Devorah Sperber's portrait of Gertrude Stein is made of more than 5000 spools of thread, inverted through a glass globe.


This is how it looks from across the room, like an upside down abstraction of Picasso's famous painting of Stein.


Here is Gertrude Stein by Jo Davidson. The quote reads, "I was alone at this time in understanding [Picasso], perhaps because I was expressing the same thing in literature."


A room with portraits of Toklas and Stein's early private life together...


...uses the same wallpaper that Stein and Toklas had on the wall of their home.


The exhibit also has many paintings, sculptures, magazine covers, and other illustrations of Stein as well as her own books and theatrical productions.


This is Megatron/Matrix, a huge wall of video screens in the Smithsonian American Art Museum by Nam June Paik that shows images from Korea of both contemporary sports and ancient folk rituals.


And this is the Kogod Courtyard connecting the National Portrait Gallery and American Art Museum.

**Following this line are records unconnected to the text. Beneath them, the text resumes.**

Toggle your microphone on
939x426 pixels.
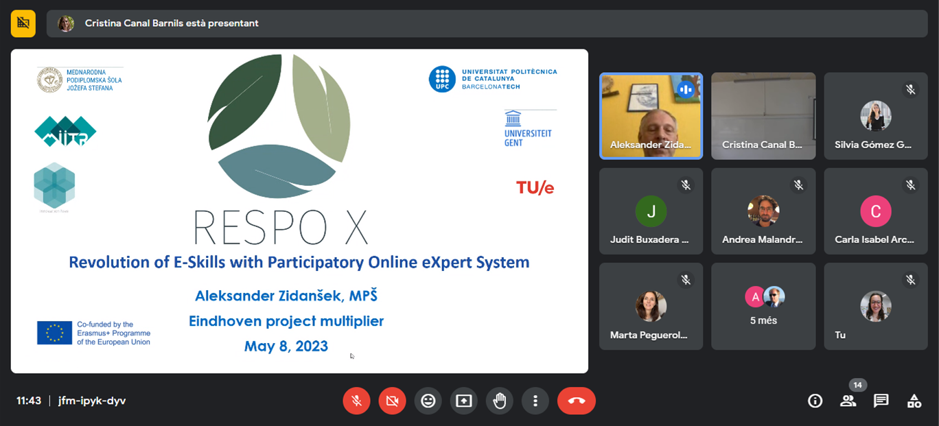356,401
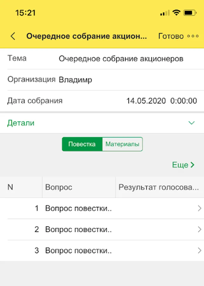Open agenda question 2 via its chevron
Image resolution: width=204 pixels, height=286 pixels.
pyautogui.click(x=199, y=229)
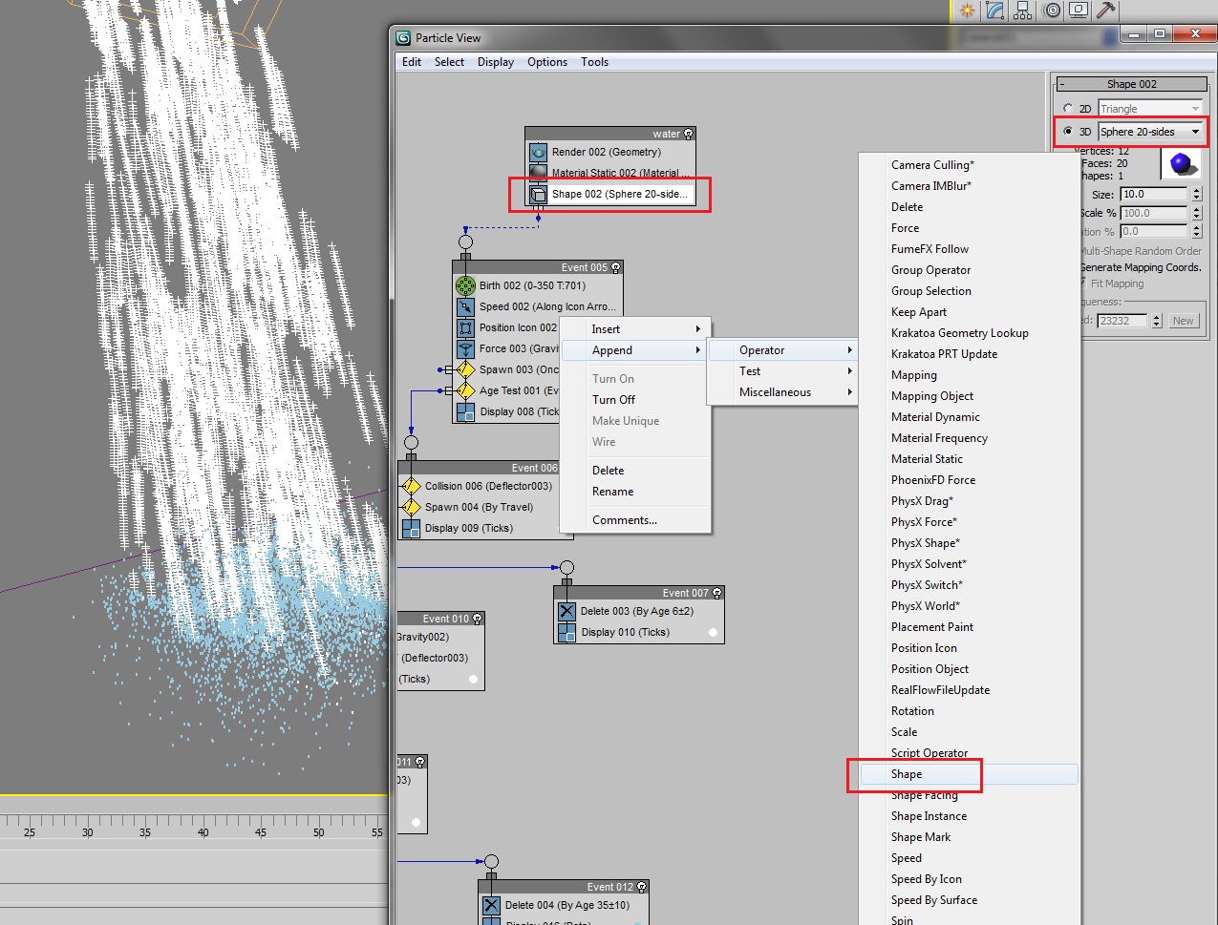Toggle the lightbulb on Event 005 header

(x=615, y=267)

We picked up Daniel late in the afternoon (having arrived early, we tried to go to a nearby Starbucks but it was closed), then we came home for dinner, Once Upon a Time and the season two premiere of Downton Abbey (yes, I know everyone already downloaded and watched it but it was too many hours for me to deal with and I'm happy to support PBS). Other than Sybil, I still don't have much use for most of the Upstairs characters, but I like the Downstairs characters and am hoping things don't get too soap-opera-ish this longer season; I am enjoying the war storylines more than the romances, I must admit!